THE DATA:
######

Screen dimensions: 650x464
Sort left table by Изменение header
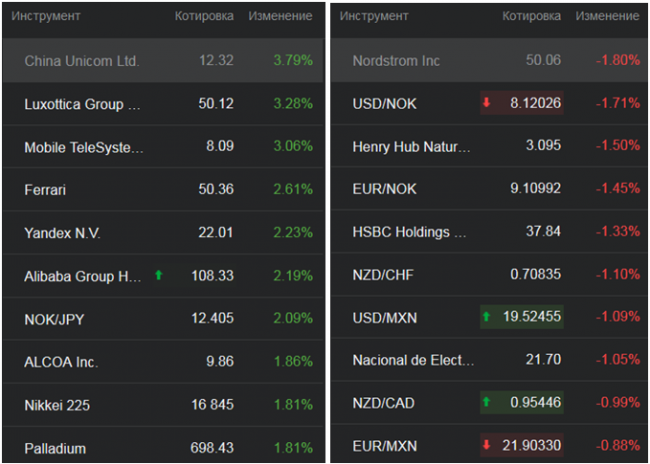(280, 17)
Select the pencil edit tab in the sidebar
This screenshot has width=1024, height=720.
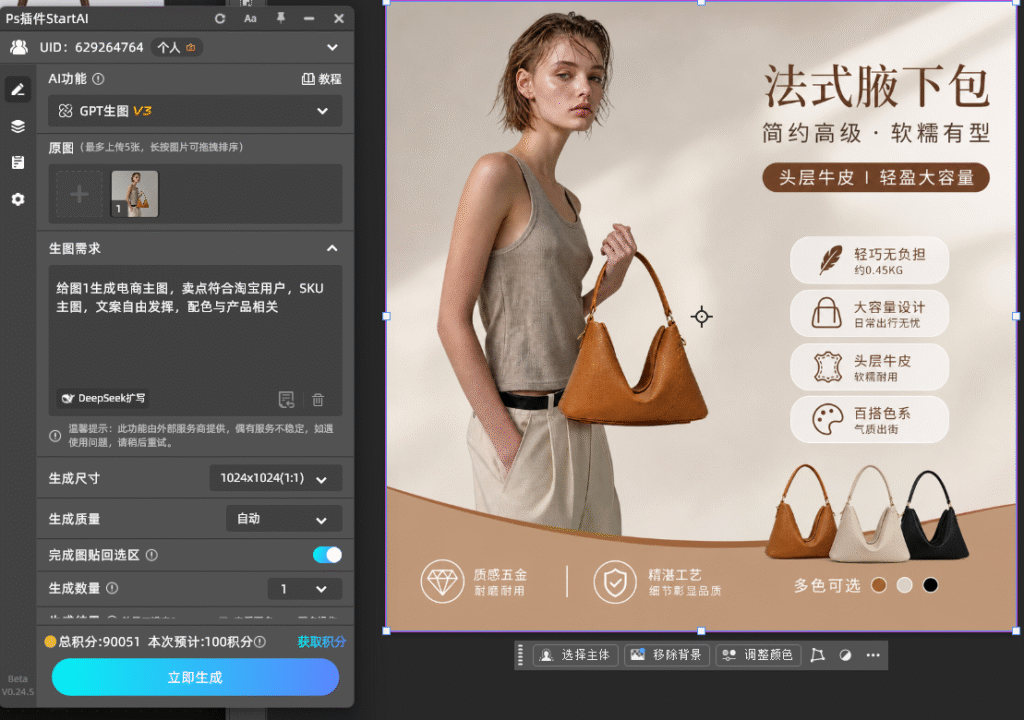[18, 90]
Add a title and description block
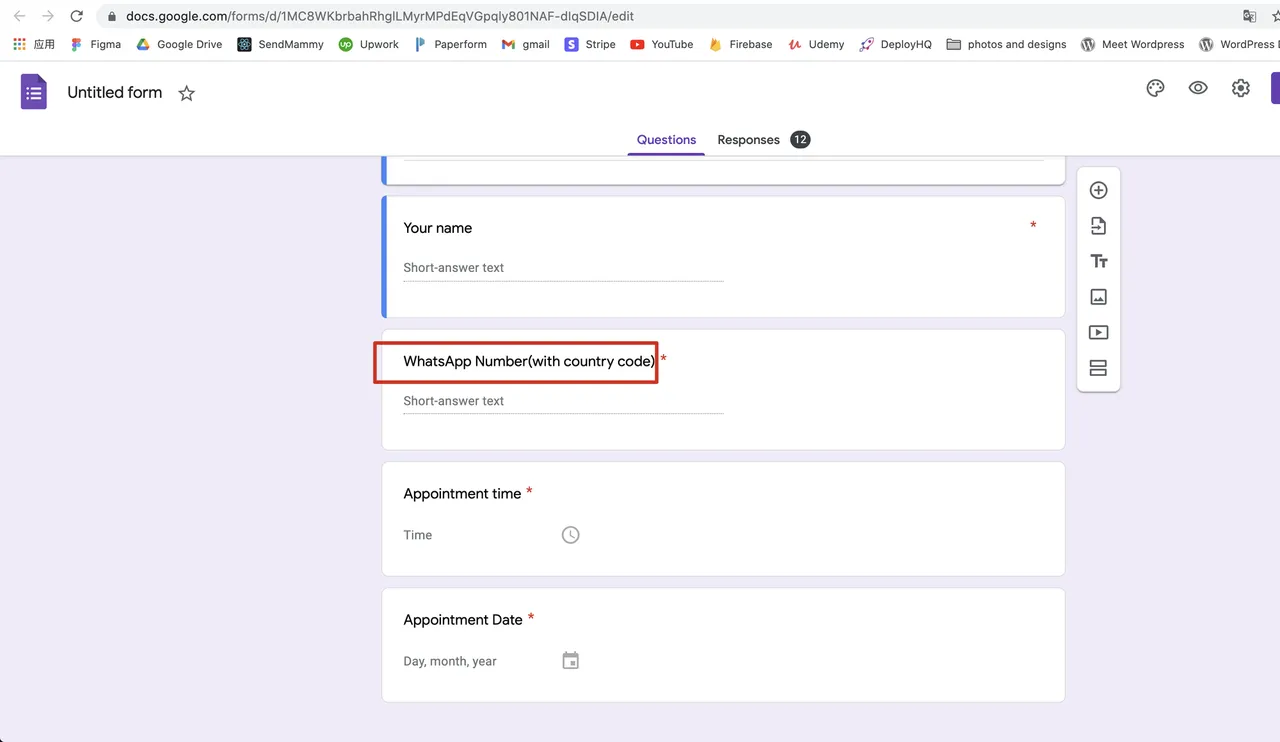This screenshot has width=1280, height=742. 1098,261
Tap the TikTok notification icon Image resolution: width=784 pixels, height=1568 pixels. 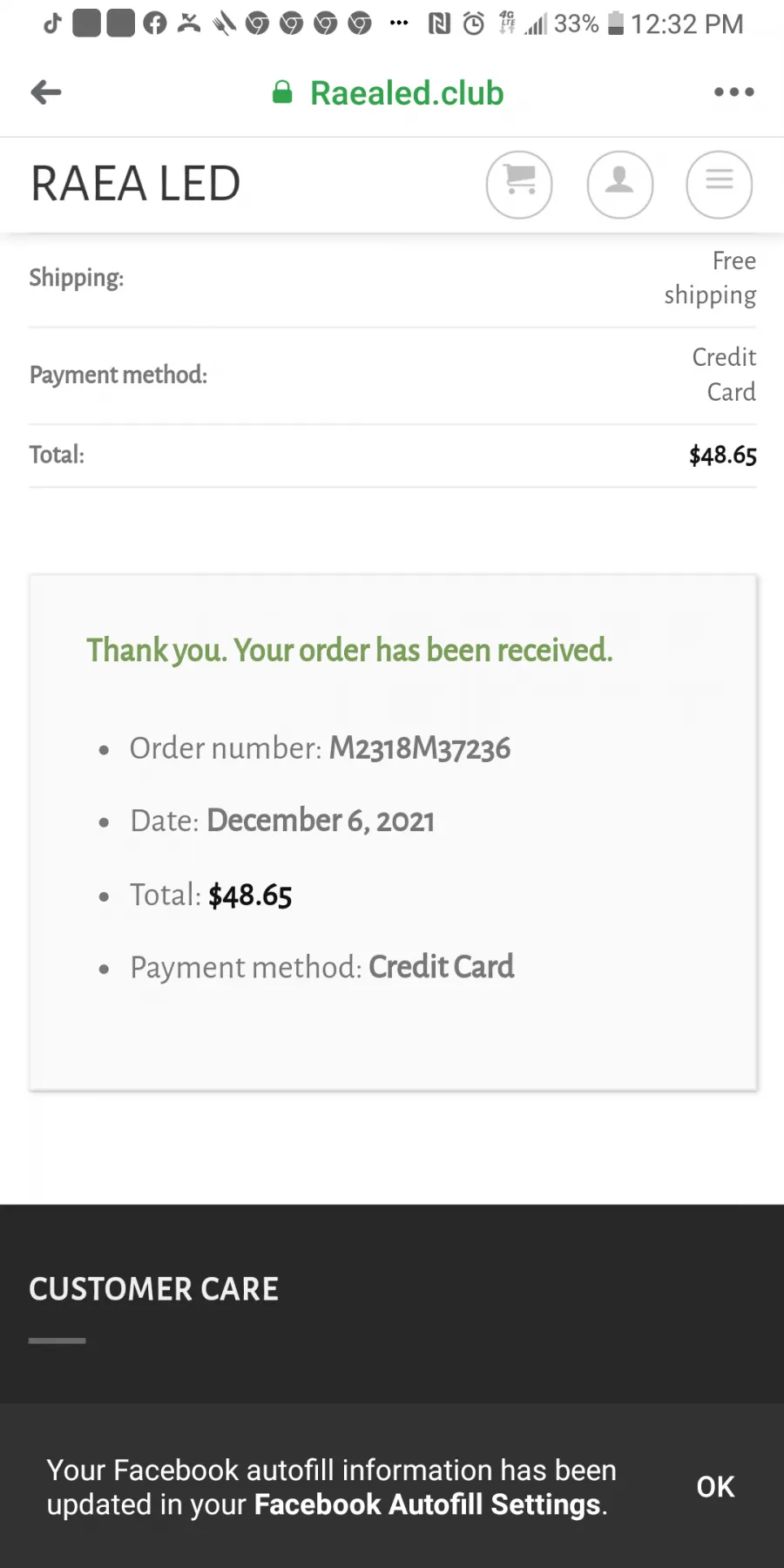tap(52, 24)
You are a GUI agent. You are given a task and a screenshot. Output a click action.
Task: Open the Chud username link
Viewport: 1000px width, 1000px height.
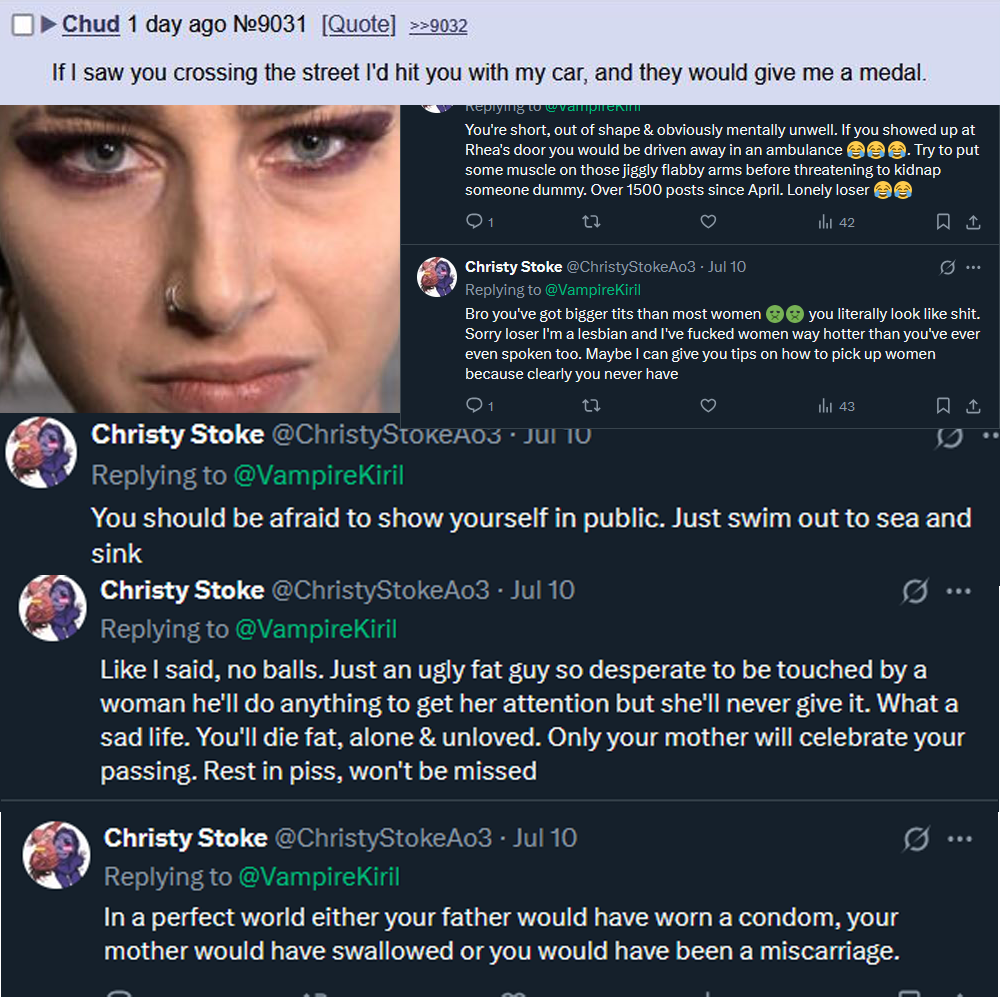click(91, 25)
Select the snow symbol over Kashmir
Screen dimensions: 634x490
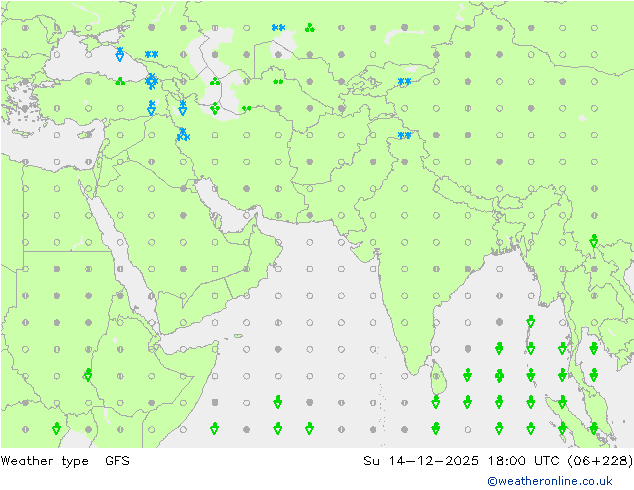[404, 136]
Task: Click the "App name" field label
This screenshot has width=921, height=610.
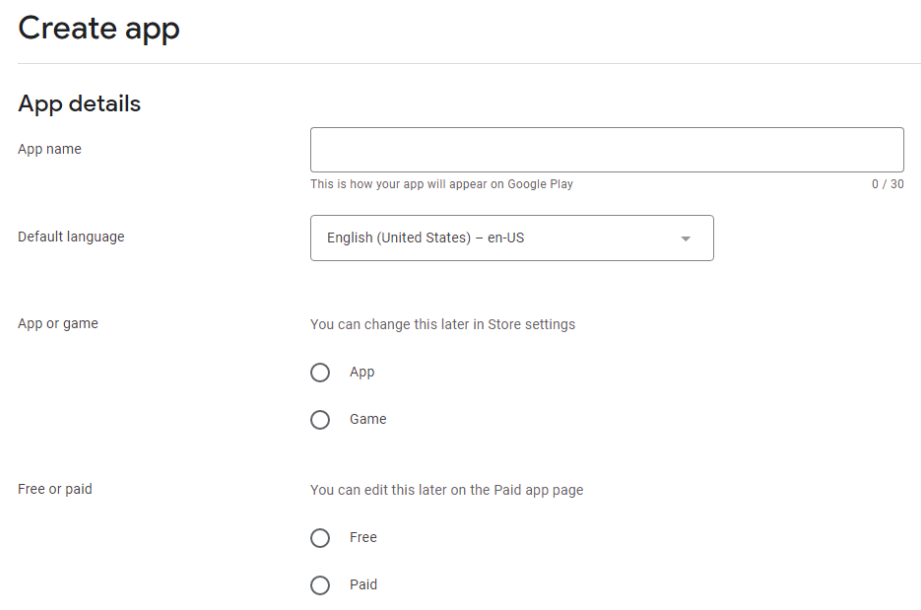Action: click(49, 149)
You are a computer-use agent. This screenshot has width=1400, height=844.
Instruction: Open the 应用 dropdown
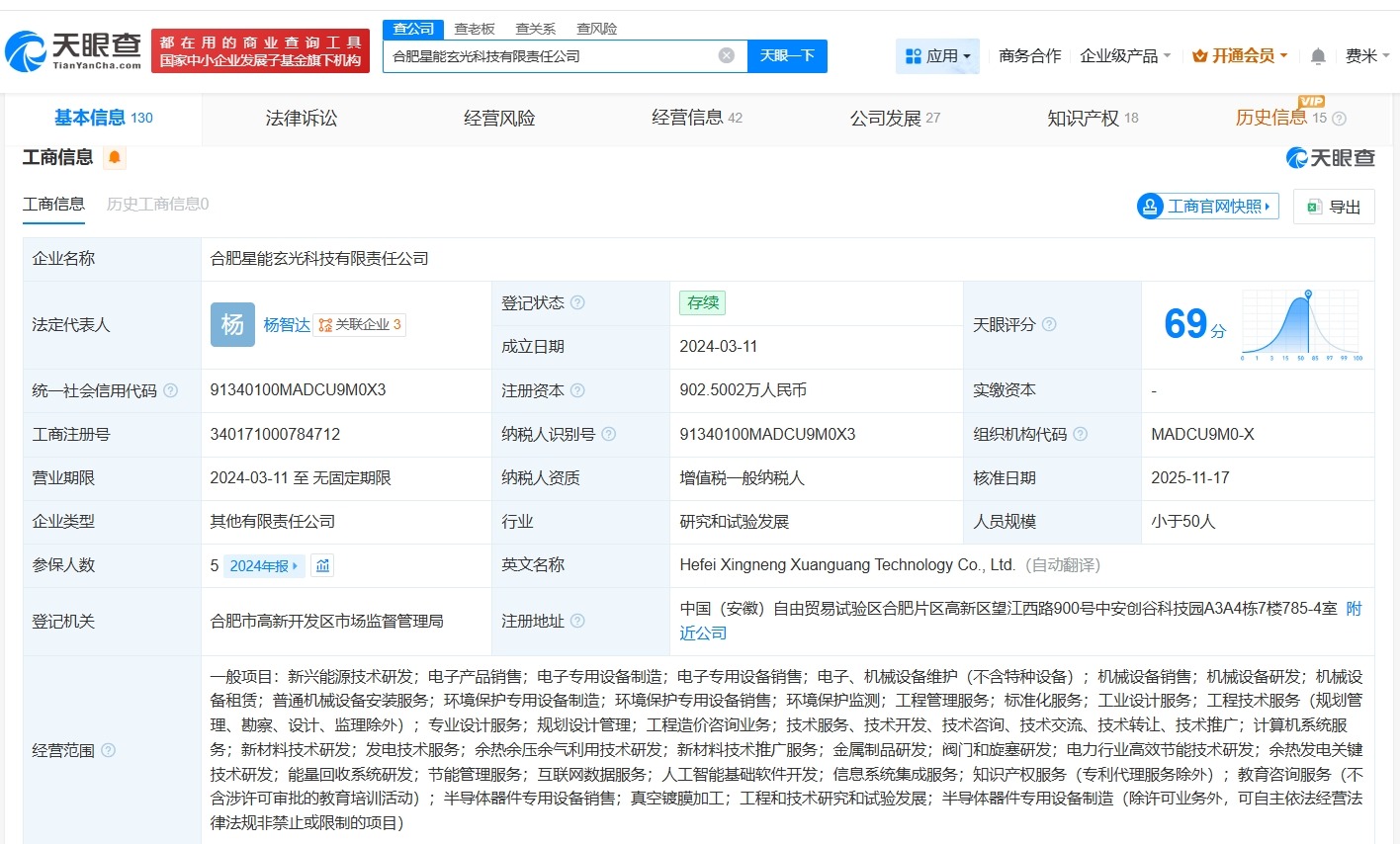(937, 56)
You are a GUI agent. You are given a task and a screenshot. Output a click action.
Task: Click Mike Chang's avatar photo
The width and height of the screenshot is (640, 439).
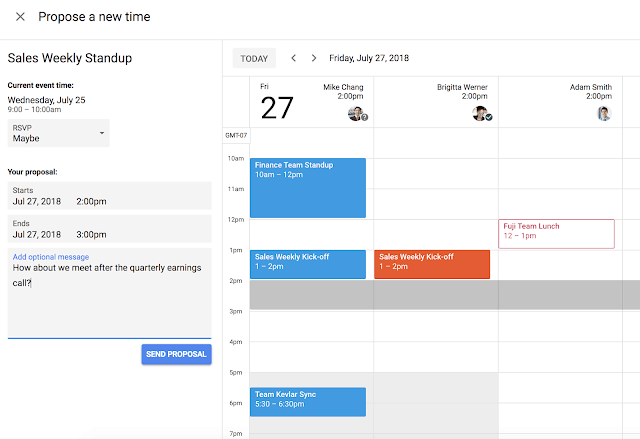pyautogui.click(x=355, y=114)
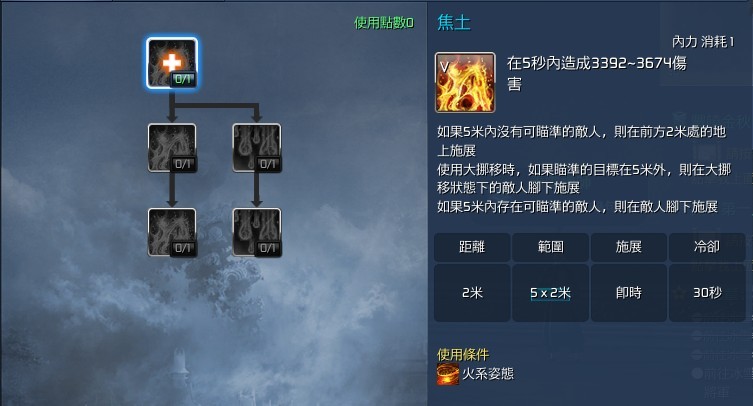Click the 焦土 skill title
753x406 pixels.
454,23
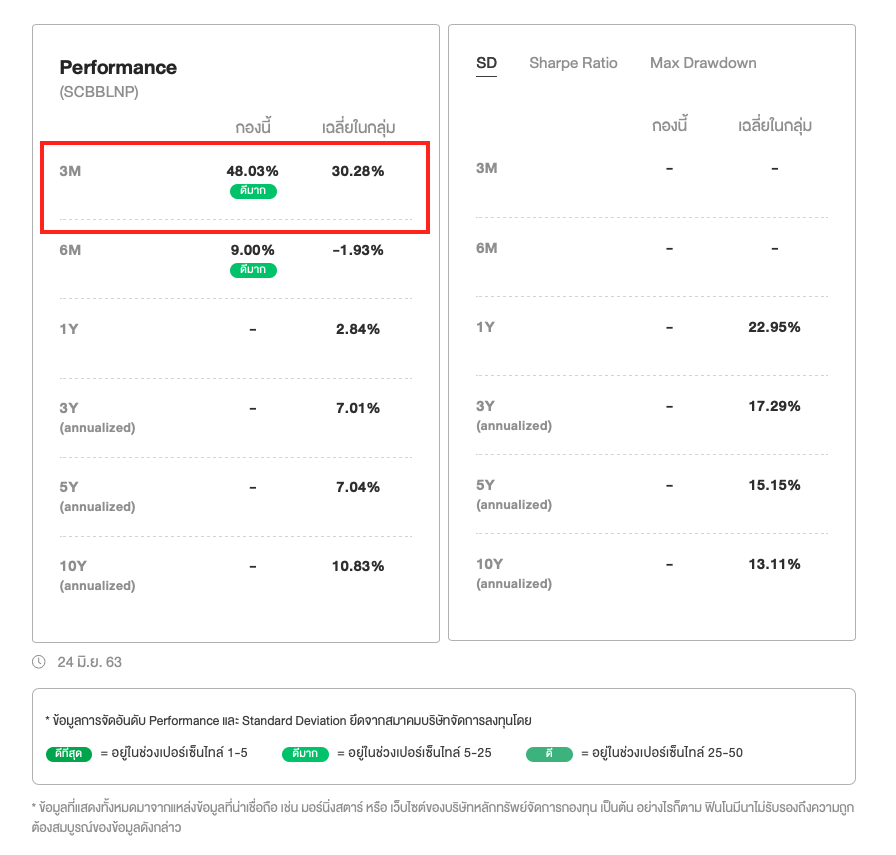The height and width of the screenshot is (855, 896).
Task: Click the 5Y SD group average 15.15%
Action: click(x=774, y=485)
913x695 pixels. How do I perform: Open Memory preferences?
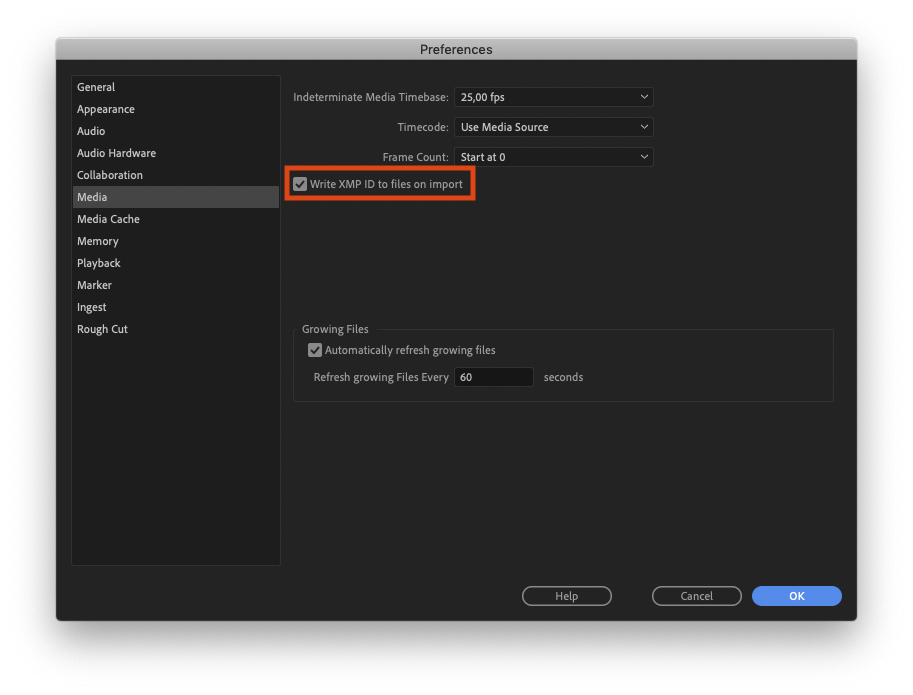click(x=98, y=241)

######

REQUIRED ACTION: Copy exactly, and copy only, the lines from the one bearing "This screenshot has width=921, height=610." through the closing line of the material, with both ends kept and pictures removed.

ANSWER SPACE:
This screenshot has width=921, height=610.
Action: click(49, 149)
You are a computer-use agent. This screenshot has width=1400, height=844.
Instruction: Open the 应用 dropdown
(937, 56)
You are a GUI agent. You are given a task and a screenshot. Output a click action.
Task: Click Mike Chang's avatar photo
The width and height of the screenshot is (640, 439).
pyautogui.click(x=355, y=114)
Click the 焦土 skill title
753x406 pixels.
454,23
The height and width of the screenshot is (855, 896).
Task: Click the 5Y SD group average 15.15%
Action: click(x=774, y=485)
913x695 pixels. How do I perform: Open Memory preferences?
click(x=98, y=241)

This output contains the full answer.